_PROBLEM TO WORK ON:_
If a line in the data below contains the word "agent", copy it out.

_DATA SHOWN:_
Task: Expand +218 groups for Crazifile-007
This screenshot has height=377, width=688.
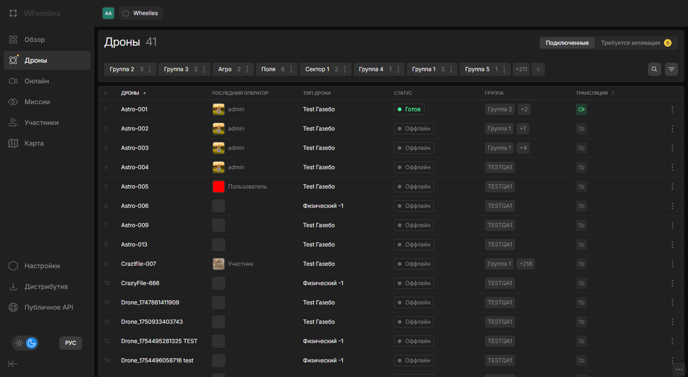Action: click(x=525, y=264)
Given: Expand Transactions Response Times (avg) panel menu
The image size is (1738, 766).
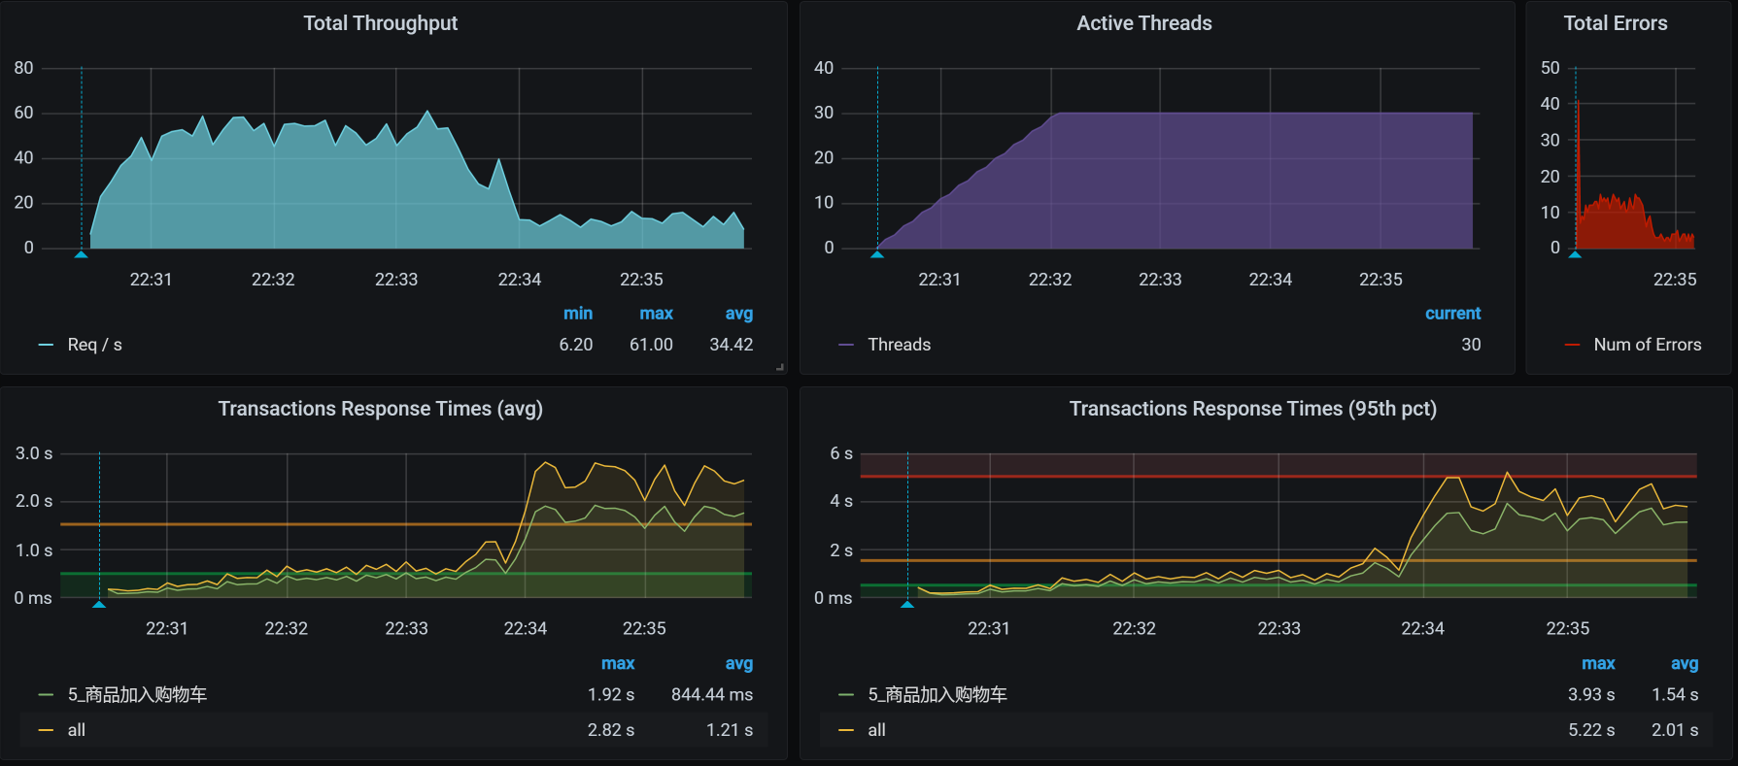Looking at the screenshot, I should point(380,409).
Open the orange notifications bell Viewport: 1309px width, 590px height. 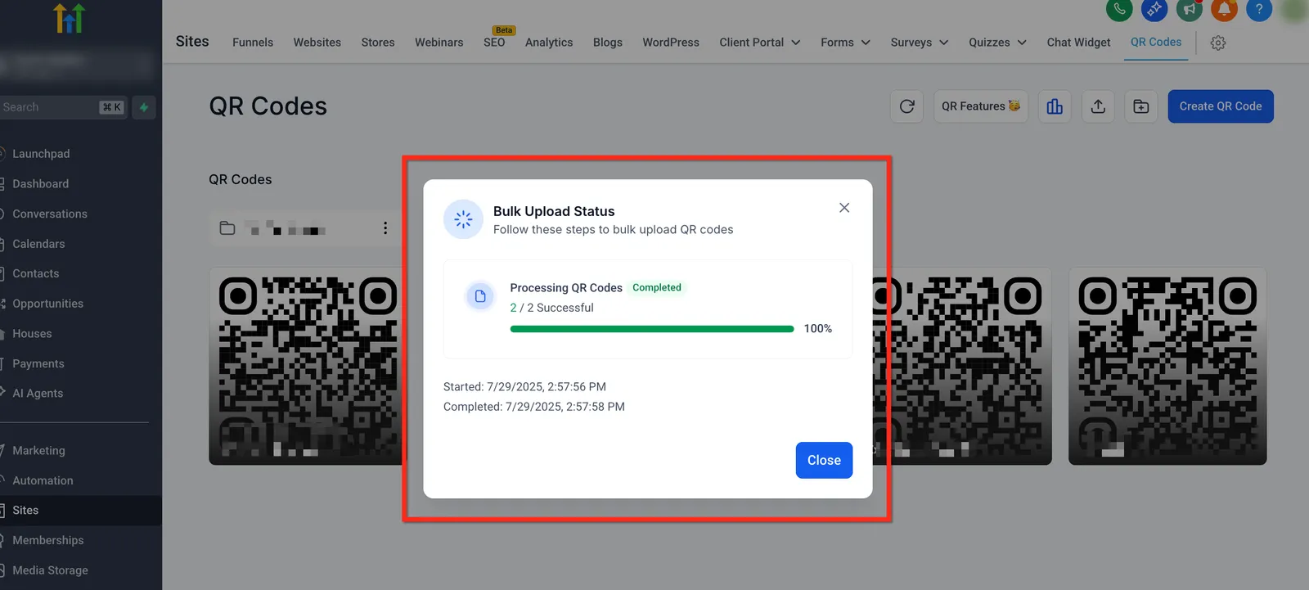click(x=1224, y=9)
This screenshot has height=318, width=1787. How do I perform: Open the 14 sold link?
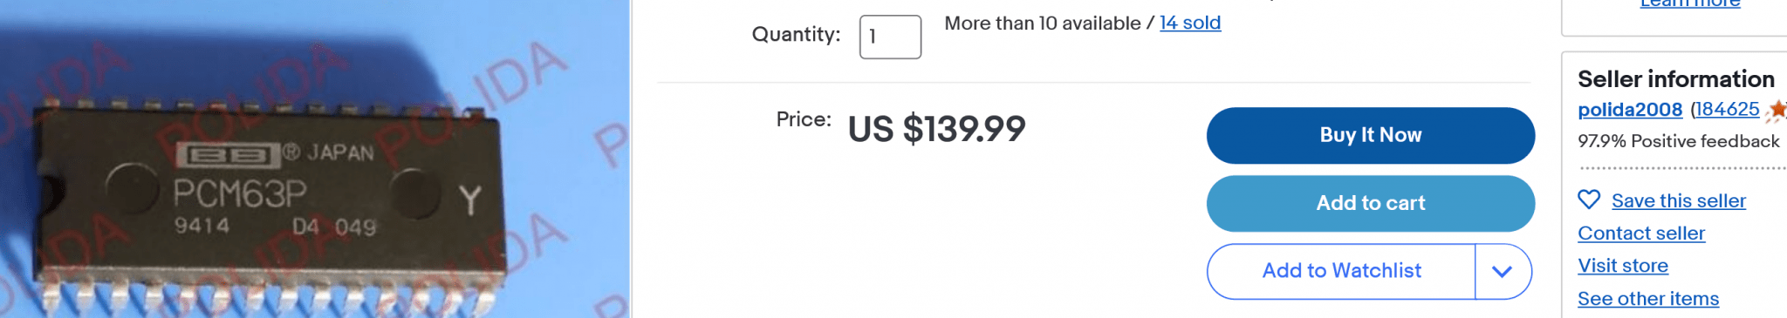point(1190,23)
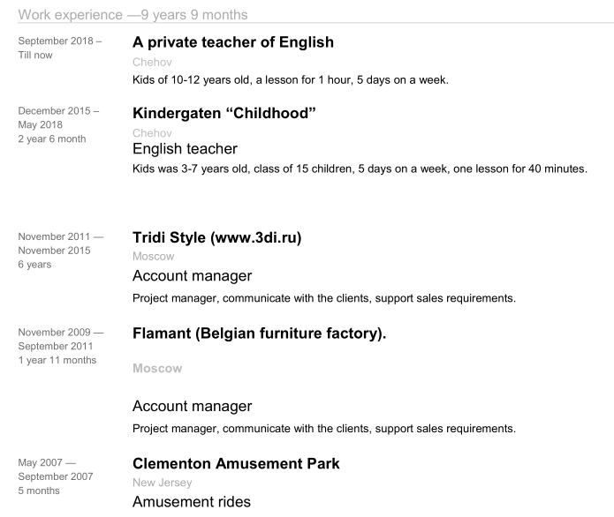
Task: Click the "1 year 11 months" duration label
Action: pos(57,360)
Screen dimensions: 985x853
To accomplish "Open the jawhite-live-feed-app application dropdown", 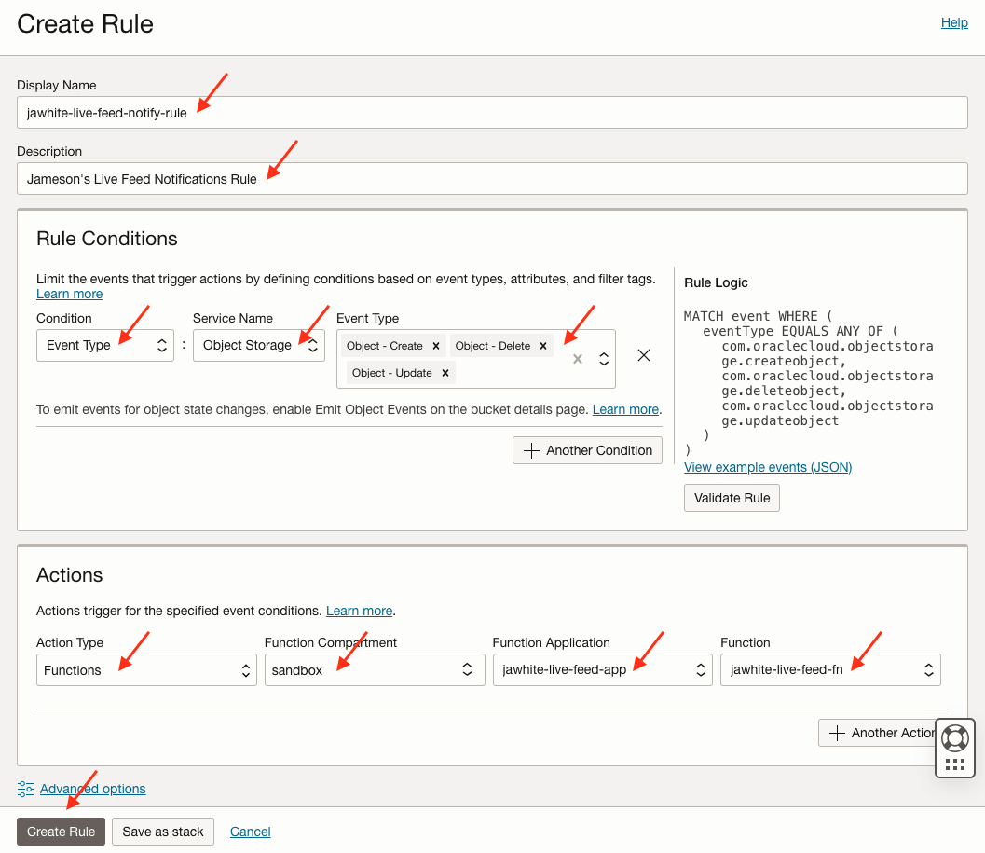I will point(602,669).
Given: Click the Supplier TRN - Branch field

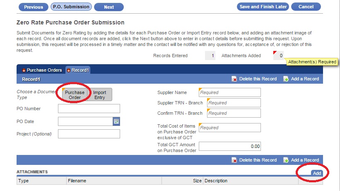Looking at the screenshot, I should pos(234,103).
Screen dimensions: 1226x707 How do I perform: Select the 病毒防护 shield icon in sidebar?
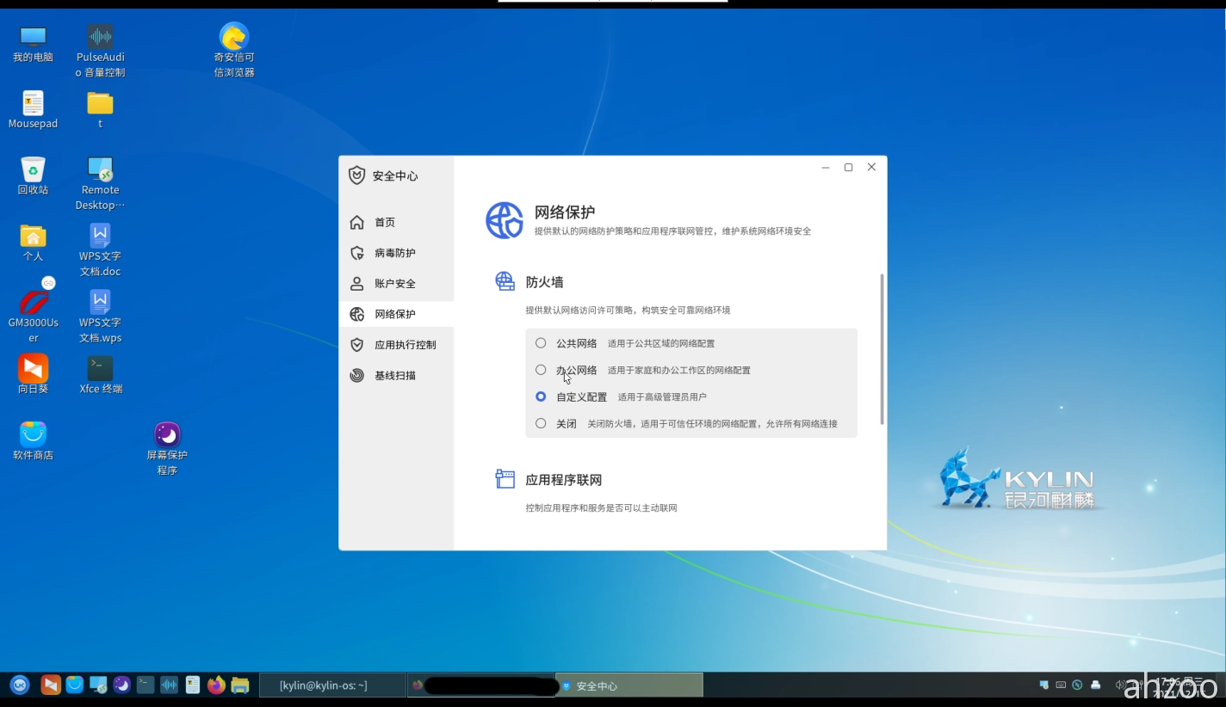357,252
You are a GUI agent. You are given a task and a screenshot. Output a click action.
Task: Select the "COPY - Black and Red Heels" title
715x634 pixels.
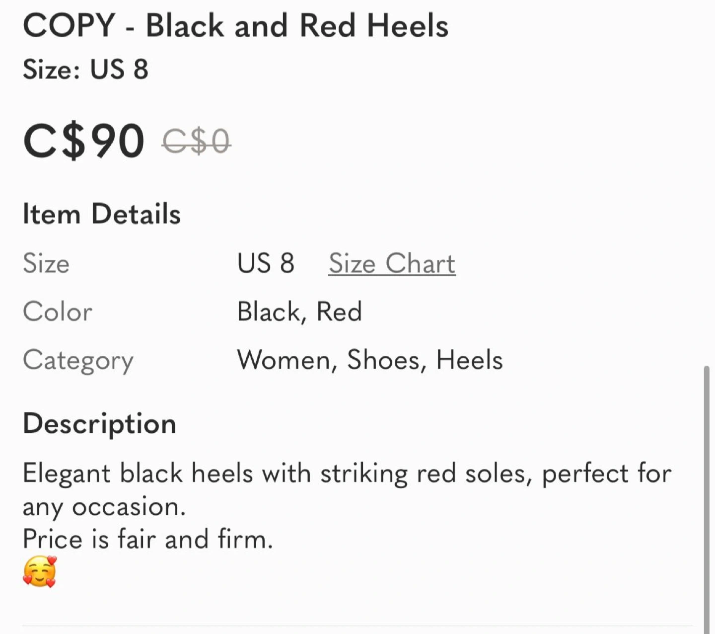pos(235,26)
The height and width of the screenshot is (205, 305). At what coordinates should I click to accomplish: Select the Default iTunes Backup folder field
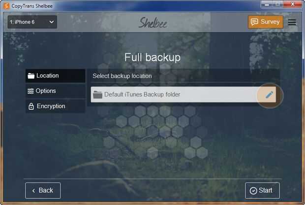click(183, 95)
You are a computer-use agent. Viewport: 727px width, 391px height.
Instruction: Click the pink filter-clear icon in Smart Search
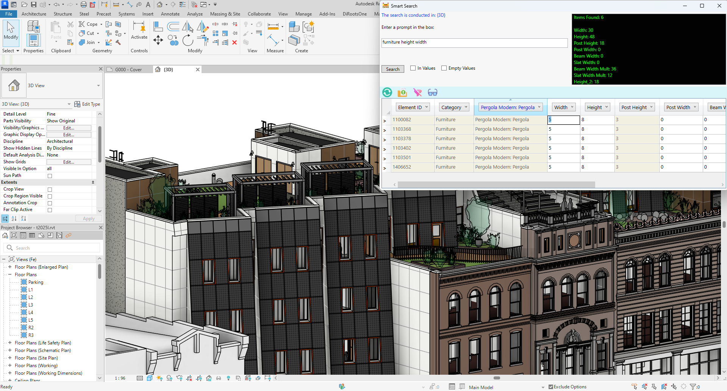(417, 92)
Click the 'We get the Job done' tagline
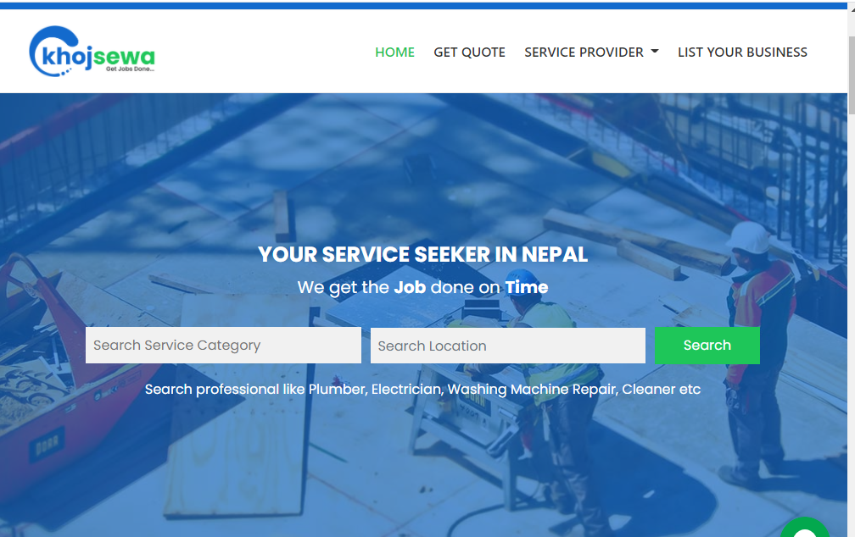855x537 pixels. click(x=422, y=287)
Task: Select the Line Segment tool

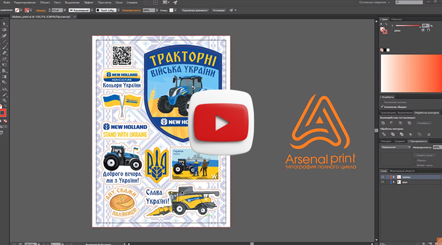Action: (x=4, y=41)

_SOLVED PROBLEM:_
You are a GUI agent. You are given a task and a screenshot. Output a click action.
You are a computer-use agent. Viewport: 727px width, 391px height.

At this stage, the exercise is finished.